"CERN Switches Off the LHC — The Long Shutdown Begins"

After nearly two decades of smashing particles and reshaping physics, the Large Hadron Collider has been switched off. CERN today began Long Shutdown 3 (LS3) — the most ambitious upgrade program in the laboratory's history.

What's happening

The LHC delivered its first collisions in 2009 and has run in three operational periods (Runs 1–3). Its crowning achievement came on July 4, 2012, when the ATLAS and CMS experiments announced the discovery of the Higgs boson. Since then, it has enabled the discovery of more than 85 new hadrons, set exclusion limits on new particles, probed matter–antimatter asymmetry, and explored the quark–gluon plasma.

Now it's powering down for a transformation. Over the next four years, teams will dismantle 1.2 kilometers of the accelerator to install the equipment for the High-Luminosity LHC (HiLumi LHC) , scheduled to begin operations in 2030.

The upgrade

The HiLumi LHC will increase the collider's luminosity by a factor of ten beyond its original design, allowing researchers to collect vastly larger datasets. This means precision studies of the Higgs boson and a much better shot at detecting phenomena beyond the Standard Model.

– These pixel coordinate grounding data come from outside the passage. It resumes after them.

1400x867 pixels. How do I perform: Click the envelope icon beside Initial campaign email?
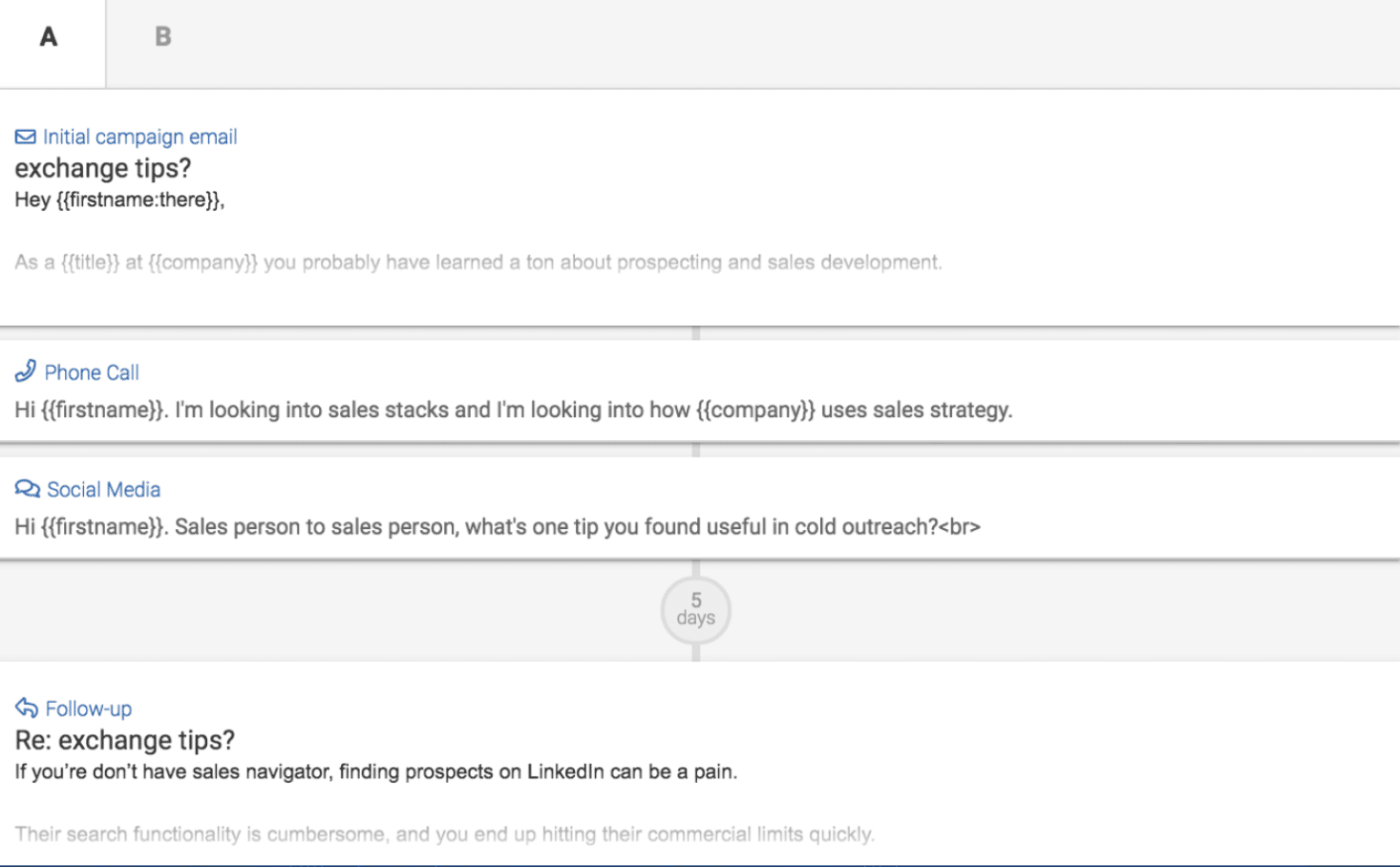point(26,137)
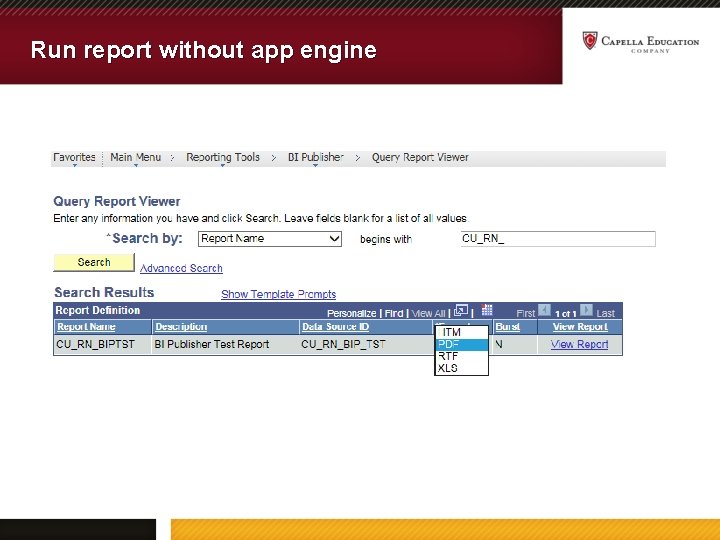Open Reporting Tools breadcrumb menu
The height and width of the screenshot is (540, 720).
click(x=223, y=158)
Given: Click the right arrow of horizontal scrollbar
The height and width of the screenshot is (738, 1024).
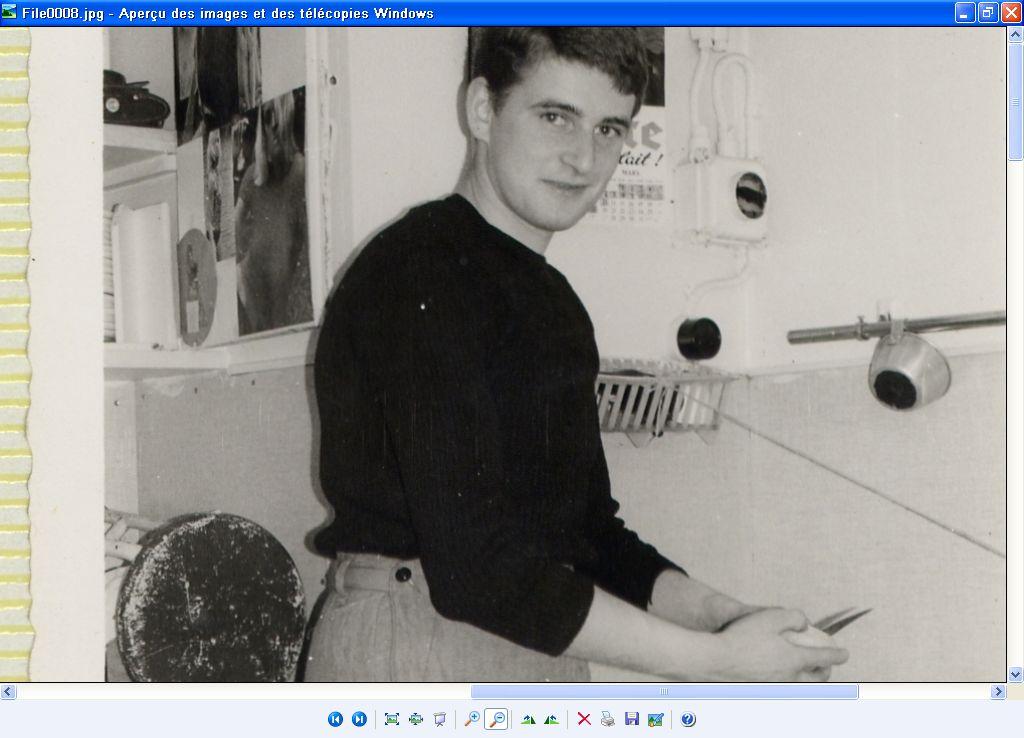Looking at the screenshot, I should coord(998,691).
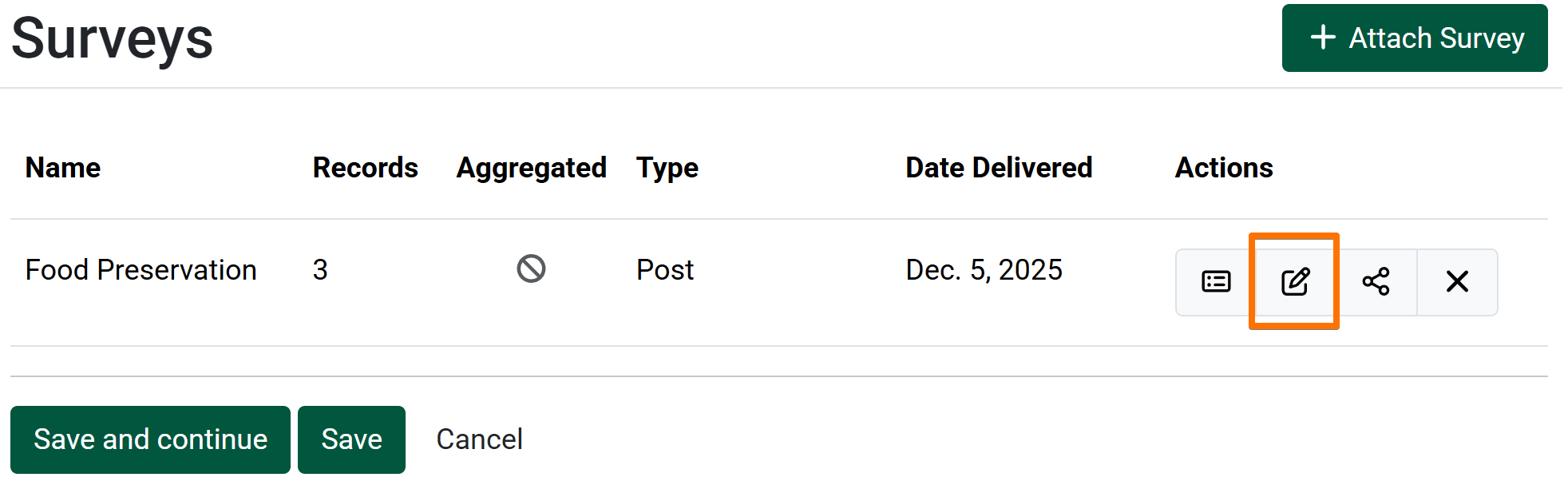Click the Attach Survey button
This screenshot has height=489, width=1568.
pos(1414,38)
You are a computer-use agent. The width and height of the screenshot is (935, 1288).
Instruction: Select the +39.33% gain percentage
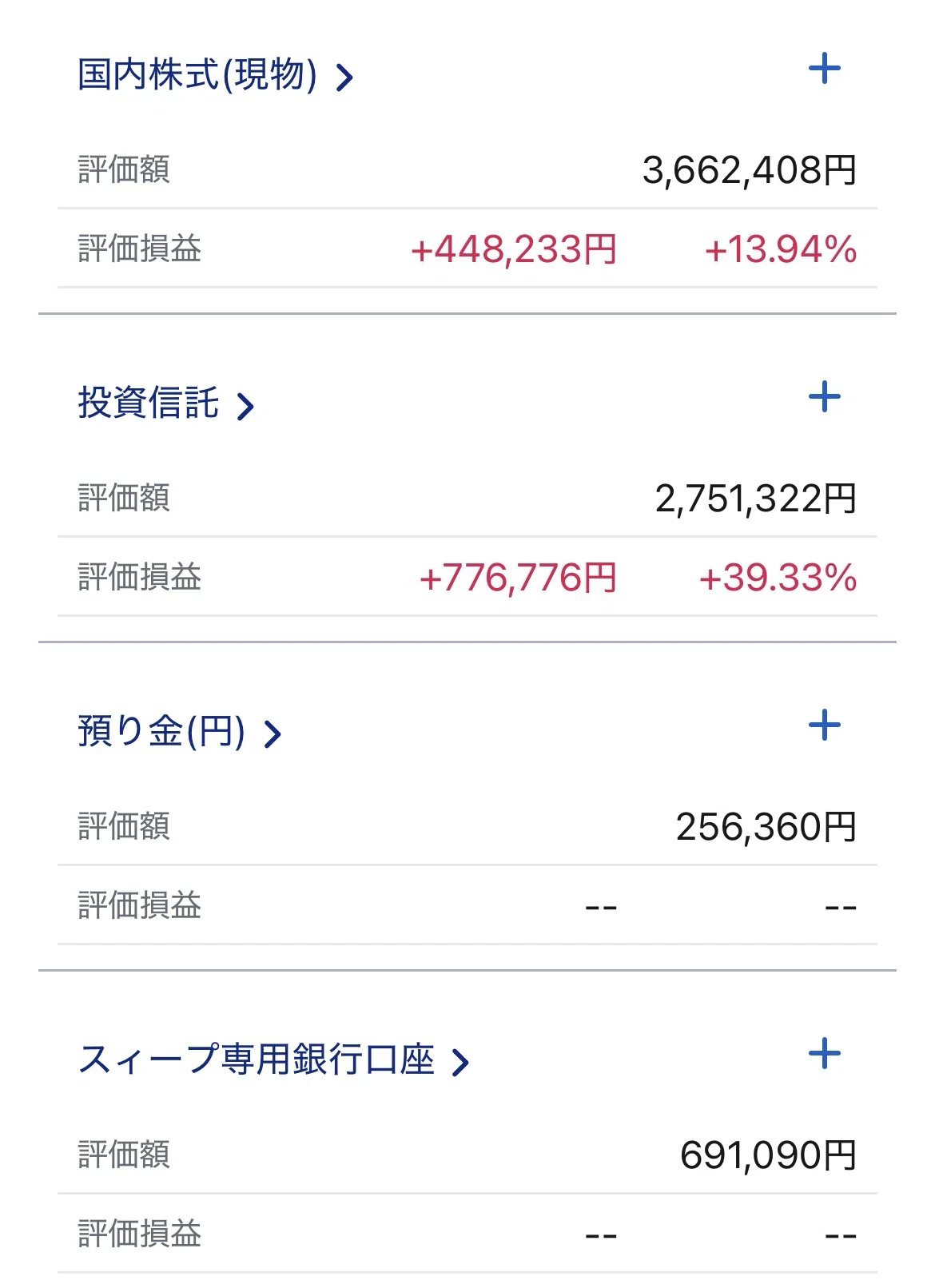778,578
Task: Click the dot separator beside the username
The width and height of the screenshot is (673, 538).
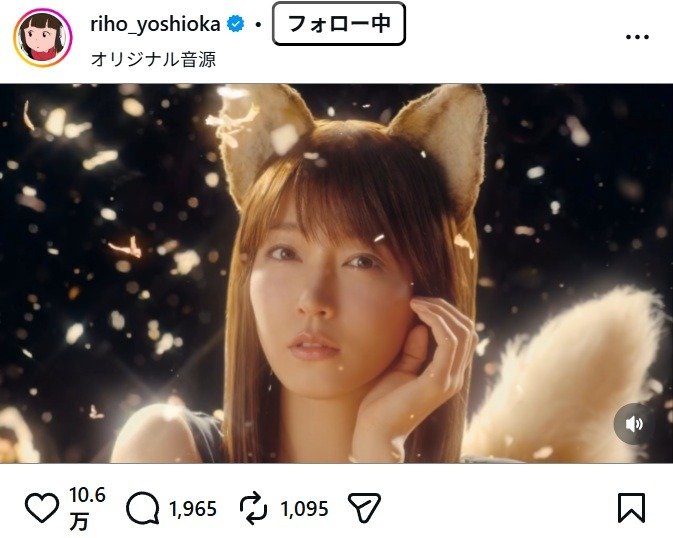Action: click(x=258, y=25)
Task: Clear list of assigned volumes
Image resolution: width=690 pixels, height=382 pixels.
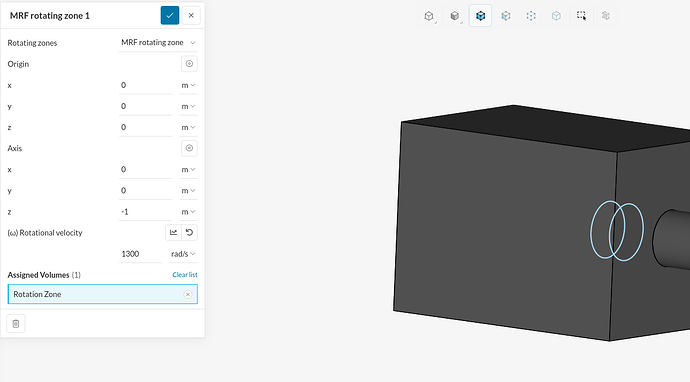Action: tap(185, 275)
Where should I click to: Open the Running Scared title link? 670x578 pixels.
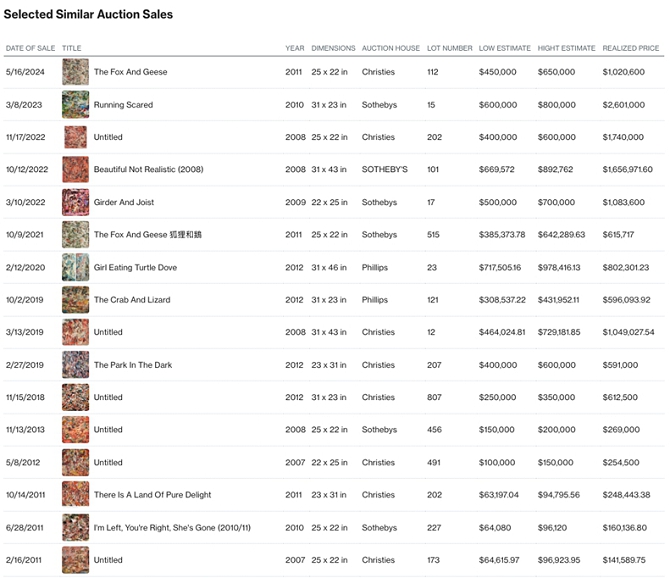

To handle the flood of data — up to 200 proton-proton collisions per bunch crossing, compared to 60 in the last run — the experiments are being gutted and rebuilt. Both ATLAS and CMS will get:

  • All-silicon tracking systems with billions of readout channels
  • High-precision timing detectors with picosecond resolution
  • New calorimeters capable of operating at megahertz rates
  • Brand new trigger systems to select the most interesting events from over five billion interactions per second

The human side

LS3 involves thousands of specialists from CERN and partner institutes worldwide. Beyond the LHC itself, the shutdown includes renovating the Super Proton Synchrotron, dismantling the CNGS target area, and upgrading the ISOLDE facility.

But the science doesn't stop — thousands of researchers will continue analyzing the vast datasets already collected from Runs 1–3, extracting new results while preparing for the HiLumi era.

As CERN's director for accelerators put it: "Today we say goodbye to the LHC as we have known it, while preparing to welcome its successor."